• _Short task_: Copy out all of the material below, line for line, without changing a single character.

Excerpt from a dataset
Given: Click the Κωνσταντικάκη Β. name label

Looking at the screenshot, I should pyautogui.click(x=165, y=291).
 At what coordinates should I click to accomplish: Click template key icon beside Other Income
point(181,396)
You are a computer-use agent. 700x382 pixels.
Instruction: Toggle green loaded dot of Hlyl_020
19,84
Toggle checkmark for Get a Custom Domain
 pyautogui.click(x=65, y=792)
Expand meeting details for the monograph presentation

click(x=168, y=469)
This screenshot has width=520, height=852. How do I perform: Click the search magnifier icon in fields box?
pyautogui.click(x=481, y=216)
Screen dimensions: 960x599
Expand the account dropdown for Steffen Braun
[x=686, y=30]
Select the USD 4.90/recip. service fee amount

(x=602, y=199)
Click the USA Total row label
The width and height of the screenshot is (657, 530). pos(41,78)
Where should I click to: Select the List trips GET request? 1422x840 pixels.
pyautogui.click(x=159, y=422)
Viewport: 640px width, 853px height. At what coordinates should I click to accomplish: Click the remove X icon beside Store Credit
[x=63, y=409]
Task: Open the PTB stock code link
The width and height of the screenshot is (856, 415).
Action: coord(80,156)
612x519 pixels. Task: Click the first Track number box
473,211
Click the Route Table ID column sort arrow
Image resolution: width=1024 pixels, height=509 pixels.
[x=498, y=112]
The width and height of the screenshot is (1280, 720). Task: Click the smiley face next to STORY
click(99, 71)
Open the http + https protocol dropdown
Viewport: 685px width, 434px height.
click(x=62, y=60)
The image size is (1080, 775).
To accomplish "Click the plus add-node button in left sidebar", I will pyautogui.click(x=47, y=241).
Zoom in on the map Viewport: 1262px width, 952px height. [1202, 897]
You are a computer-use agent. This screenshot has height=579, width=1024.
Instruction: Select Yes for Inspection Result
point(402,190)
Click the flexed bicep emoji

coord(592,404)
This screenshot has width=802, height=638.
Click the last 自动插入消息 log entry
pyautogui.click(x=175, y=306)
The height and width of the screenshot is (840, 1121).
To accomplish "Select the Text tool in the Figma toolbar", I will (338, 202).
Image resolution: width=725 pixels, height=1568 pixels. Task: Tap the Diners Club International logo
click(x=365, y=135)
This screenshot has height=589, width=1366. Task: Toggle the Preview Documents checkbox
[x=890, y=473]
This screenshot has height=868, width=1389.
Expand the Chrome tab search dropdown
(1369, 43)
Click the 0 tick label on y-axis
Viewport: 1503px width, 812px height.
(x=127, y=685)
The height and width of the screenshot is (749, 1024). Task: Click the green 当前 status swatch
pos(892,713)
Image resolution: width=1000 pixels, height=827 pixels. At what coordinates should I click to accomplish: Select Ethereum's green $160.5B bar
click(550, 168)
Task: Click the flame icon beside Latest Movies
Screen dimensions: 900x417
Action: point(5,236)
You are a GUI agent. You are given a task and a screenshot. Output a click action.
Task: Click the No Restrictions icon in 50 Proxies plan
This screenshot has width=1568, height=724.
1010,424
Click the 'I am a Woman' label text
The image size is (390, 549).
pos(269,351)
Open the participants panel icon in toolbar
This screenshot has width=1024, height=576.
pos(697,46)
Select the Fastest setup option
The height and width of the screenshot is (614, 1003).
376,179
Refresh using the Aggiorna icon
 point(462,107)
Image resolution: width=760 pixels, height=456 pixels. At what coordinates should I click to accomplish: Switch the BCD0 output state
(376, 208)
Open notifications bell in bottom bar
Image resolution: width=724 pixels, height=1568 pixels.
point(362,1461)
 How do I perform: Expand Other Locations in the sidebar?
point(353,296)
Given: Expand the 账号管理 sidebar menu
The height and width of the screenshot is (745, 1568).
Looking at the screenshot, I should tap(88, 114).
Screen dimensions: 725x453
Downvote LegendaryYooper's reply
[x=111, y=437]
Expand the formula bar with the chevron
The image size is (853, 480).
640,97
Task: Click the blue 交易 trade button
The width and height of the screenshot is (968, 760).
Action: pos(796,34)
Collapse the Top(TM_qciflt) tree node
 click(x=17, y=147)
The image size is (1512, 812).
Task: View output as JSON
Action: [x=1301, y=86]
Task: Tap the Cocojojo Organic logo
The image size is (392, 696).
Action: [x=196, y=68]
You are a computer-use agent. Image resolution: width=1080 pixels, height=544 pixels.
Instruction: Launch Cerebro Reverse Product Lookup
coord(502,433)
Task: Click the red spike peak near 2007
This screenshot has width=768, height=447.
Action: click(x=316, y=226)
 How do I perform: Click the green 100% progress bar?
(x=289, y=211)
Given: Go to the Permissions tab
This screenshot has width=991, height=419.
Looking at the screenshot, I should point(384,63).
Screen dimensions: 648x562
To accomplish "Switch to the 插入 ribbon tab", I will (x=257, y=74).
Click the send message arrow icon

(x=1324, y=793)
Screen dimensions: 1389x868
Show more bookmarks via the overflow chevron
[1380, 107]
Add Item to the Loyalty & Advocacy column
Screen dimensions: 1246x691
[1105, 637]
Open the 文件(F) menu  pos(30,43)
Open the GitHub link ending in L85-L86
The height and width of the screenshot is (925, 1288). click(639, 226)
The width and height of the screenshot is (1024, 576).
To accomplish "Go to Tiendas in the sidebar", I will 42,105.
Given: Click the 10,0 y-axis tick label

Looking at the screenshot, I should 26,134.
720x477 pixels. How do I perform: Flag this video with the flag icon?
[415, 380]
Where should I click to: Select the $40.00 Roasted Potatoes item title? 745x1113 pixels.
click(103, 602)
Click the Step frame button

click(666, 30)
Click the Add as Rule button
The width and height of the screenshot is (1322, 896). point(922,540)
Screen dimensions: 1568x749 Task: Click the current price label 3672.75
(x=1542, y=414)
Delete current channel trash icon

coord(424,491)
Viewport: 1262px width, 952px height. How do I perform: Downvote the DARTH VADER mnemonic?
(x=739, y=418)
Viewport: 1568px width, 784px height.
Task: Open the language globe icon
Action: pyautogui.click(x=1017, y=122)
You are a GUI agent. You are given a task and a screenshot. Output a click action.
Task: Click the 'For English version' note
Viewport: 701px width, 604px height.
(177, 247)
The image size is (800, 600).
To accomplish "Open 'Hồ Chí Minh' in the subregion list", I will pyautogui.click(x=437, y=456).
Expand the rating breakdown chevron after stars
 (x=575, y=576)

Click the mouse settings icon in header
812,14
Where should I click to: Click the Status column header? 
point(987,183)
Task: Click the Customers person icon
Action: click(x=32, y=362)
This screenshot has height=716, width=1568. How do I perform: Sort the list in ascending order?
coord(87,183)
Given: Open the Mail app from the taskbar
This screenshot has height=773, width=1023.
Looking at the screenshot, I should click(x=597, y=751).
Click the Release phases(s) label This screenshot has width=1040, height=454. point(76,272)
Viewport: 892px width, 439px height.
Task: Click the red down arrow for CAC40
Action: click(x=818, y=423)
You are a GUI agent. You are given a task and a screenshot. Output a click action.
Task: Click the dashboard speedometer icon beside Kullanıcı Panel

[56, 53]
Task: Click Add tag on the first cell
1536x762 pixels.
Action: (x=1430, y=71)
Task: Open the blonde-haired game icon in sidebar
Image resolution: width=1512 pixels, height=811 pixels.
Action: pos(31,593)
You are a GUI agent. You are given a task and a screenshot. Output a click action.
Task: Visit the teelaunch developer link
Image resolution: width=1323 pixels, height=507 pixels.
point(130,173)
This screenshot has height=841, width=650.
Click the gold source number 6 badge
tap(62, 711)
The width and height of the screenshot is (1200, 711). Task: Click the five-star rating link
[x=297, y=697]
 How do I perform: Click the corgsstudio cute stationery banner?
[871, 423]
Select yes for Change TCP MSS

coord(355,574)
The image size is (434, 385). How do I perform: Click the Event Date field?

• _Result of the task_:
Given: Click the Κωνσταντικάκη Β. name label

Looking at the screenshot, I should pyautogui.click(x=165, y=291).
 At what coordinates should I click to accomplish: Click template key icon beside Other Income
point(181,396)
You are a computer-use agent. 700x382 pixels.
Instruction: Toggle green loaded dot of Hlyl_020
19,84
Toggle checkmark for Get a Custom Domain
 pyautogui.click(x=65, y=792)
Expand meeting details for the monograph presentation

click(x=168, y=469)
This screenshot has width=520, height=852. How do I perform: Click the search magnifier icon in fields box?
pyautogui.click(x=481, y=216)
Screen dimensions: 960x599
Expand the account dropdown for Steffen Braun
[x=686, y=30]
Select the USD 4.90/recip. service fee amount

(x=602, y=199)
Click the USA Total row label
The width and height of the screenshot is (657, 530). pos(41,78)
Where should I click to: Select the List trips GET request? 1422x840 pixels.
pyautogui.click(x=159, y=422)
Viewport: 640px width, 853px height. At what coordinates should I click to accomplish: Click the remove X icon beside Store Credit
[x=63, y=409]
Task: Open the PTB stock code link
The width and height of the screenshot is (856, 415).
Action: coord(80,156)
612x519 pixels. Task: Click the first Track number box
473,211
Click the Route Table ID column sort arrow
Image resolution: width=1024 pixels, height=509 pixels.
[x=498, y=112]
The width and height of the screenshot is (1280, 720). Task: Click the smiley face next to STORY
click(99, 71)
Open the http + https protocol dropdown
Viewport: 685px width, 434px height.
click(x=62, y=60)
The image size is (1080, 775).
To accomplish "Click the plus add-node button in left sidebar", I will pyautogui.click(x=47, y=241).
Zoom in on the map Viewport: 1262px width, 952px height. [1202, 897]
You are a computer-use agent. This screenshot has height=579, width=1024.
Instruction: Select Yes for Inspection Result
point(402,190)
Click the flexed bicep emoji

coord(592,404)
This screenshot has width=802, height=638.
Click the last 自动插入消息 log entry
pyautogui.click(x=175, y=306)
The height and width of the screenshot is (840, 1121).
To accomplish "Select the Text tool in the Figma toolbar", I will (338, 202).
Image resolution: width=725 pixels, height=1568 pixels. Task: Tap the Diners Club International logo
click(x=365, y=135)
This screenshot has height=589, width=1366. Task: Toggle the Preview Documents checkbox
[x=890, y=473]
This screenshot has height=868, width=1389.
Expand the Chrome tab search dropdown
(1369, 43)
Click the 0 tick label on y-axis
Viewport: 1503px width, 812px height.
(x=127, y=685)
The height and width of the screenshot is (749, 1024). Task: Click the green 当前 status swatch
pos(892,713)
Image resolution: width=1000 pixels, height=827 pixels. At what coordinates should I click to accomplish: Select Ethereum's green $160.5B bar
click(550, 168)
Task: Click the flame icon beside Latest Movies
Screen dimensions: 900x417
Action: point(5,236)
You are a GUI agent. You are given a task and a screenshot. Output a click action.
Task: Click the No Restrictions icon in 50 Proxies plan
This screenshot has width=1568, height=724.
1010,424
Click the 'I am a Woman' label text
The image size is (390, 549).
pos(269,351)
Open the participants panel icon in toolbar
This screenshot has width=1024, height=576.
pos(697,46)
Select the Fastest setup option
The height and width of the screenshot is (614, 1003).
376,179
Refresh using the Aggiorna icon
 point(462,107)
Image resolution: width=760 pixels, height=456 pixels. At what coordinates should I click to accomplish: Switch the BCD0 output state
(376, 208)
Open notifications bell in bottom bar
Image resolution: width=724 pixels, height=1568 pixels.
point(362,1461)
 How do I perform: Expand Other Locations in the sidebar?
point(353,296)
Given: Expand the 账号管理 sidebar menu
The height and width of the screenshot is (745, 1568).
Looking at the screenshot, I should tap(88, 114).
Screen dimensions: 725x453
Downvote LegendaryYooper's reply
[x=111, y=437]
Expand the formula bar with the chevron
The image size is (853, 480).
640,97
Task: Click the blue 交易 trade button
The width and height of the screenshot is (968, 760).
Action: pos(796,34)
Collapse the Top(TM_qciflt) tree node
 click(x=17, y=147)
The image size is (1512, 812).
Task: View output as JSON
Action: [x=1301, y=86]
Task: Tap the Cocojojo Organic logo
The image size is (392, 696).
Action: [x=196, y=68]
You are a computer-use agent. Image resolution: width=1080 pixels, height=544 pixels.
Instruction: Launch Cerebro Reverse Product Lookup
coord(502,433)
Task: Click the red spike peak near 2007
This screenshot has width=768, height=447.
Action: click(x=316, y=226)
 How do I perform: Click the green 100% progress bar?
(x=289, y=211)
Given: Go to the Permissions tab
This screenshot has width=991, height=419.
Looking at the screenshot, I should point(384,63).
Screen dimensions: 648x562
To accomplish "Switch to the 插入 ribbon tab", I will (x=257, y=74).
Click the send message arrow icon

(x=1324, y=793)
Screen dimensions: 1389x868
Show more bookmarks via the overflow chevron
[1380, 107]
Add Item to the Loyalty & Advocacy column
Screen dimensions: 1246x691
[1105, 637]
Open the 文件(F) menu  pos(30,43)
Open the GitHub link ending in L85-L86
The height and width of the screenshot is (925, 1288). click(639, 226)
The width and height of the screenshot is (1024, 576).
To accomplish "Go to Tiendas in the sidebar", I will 42,105.
Given: Click the 10,0 y-axis tick label

Looking at the screenshot, I should 26,134.
720x477 pixels. How do I perform: Flag this video with the flag icon?
[415, 380]
Where should I click to: Select the $40.00 Roasted Potatoes item title? 745x1113 pixels.
click(103, 602)
Click the Step frame button

click(666, 30)
Click the Add as Rule button
The width and height of the screenshot is (1322, 896). point(922,540)
Screen dimensions: 1568x749 Task: Click the current price label 3672.75
(x=1542, y=414)
Delete current channel trash icon

coord(424,491)
Viewport: 1262px width, 952px height. How do I perform: Downvote the DARTH VADER mnemonic?
(x=739, y=418)
Viewport: 1568px width, 784px height.
Task: Open the language globe icon
Action: pyautogui.click(x=1017, y=122)
You are a GUI agent. You are given a task and a screenshot. Output a click action.
Task: Click the 'For English version' note
Viewport: 701px width, 604px height.
(177, 247)
The image size is (800, 600).
To accomplish "Open 'Hồ Chí Minh' in the subregion list", I will pyautogui.click(x=437, y=456).
Expand the rating breakdown chevron after stars
 (x=575, y=576)

Click the mouse settings icon in header
812,14
Where should I click to: Click the Status column header? 
point(987,183)
Task: Click the Customers person icon
Action: click(x=32, y=362)
This screenshot has height=716, width=1568. How do I perform: Sort the list in ascending order?
coord(87,183)
Given: Open the Mail app from the taskbar
This screenshot has height=773, width=1023.
Looking at the screenshot, I should click(x=597, y=751).
Click the Release phases(s) label This screenshot has width=1040, height=454. point(76,272)
Viewport: 892px width, 439px height.
Task: Click the red down arrow for CAC40
Action: click(x=818, y=423)
You are a GUI agent. You are given a task and a screenshot. Output a click action.
Task: Click the dashboard speedometer icon beside Kullanıcı Panel

[56, 53]
Task: Click Add tag on the first cell
1536x762 pixels.
Action: (x=1430, y=71)
Task: Open the blonde-haired game icon in sidebar
Image resolution: width=1512 pixels, height=811 pixels.
Action: pos(31,593)
You are a GUI agent. You are given a task and a screenshot. Output a click action.
Task: Visit the teelaunch developer link
Image resolution: width=1323 pixels, height=507 pixels.
point(130,173)
This screenshot has height=841, width=650.
Click the gold source number 6 badge
tap(62, 711)
The width and height of the screenshot is (1200, 711). Task: Click the five-star rating link
[x=297, y=697]
 How do I perform: Click the corgsstudio cute stationery banner?
[871, 423]
Select yes for Change TCP MSS

coord(355,574)
The image size is (434, 385). How do I perform: Click the Event Date field?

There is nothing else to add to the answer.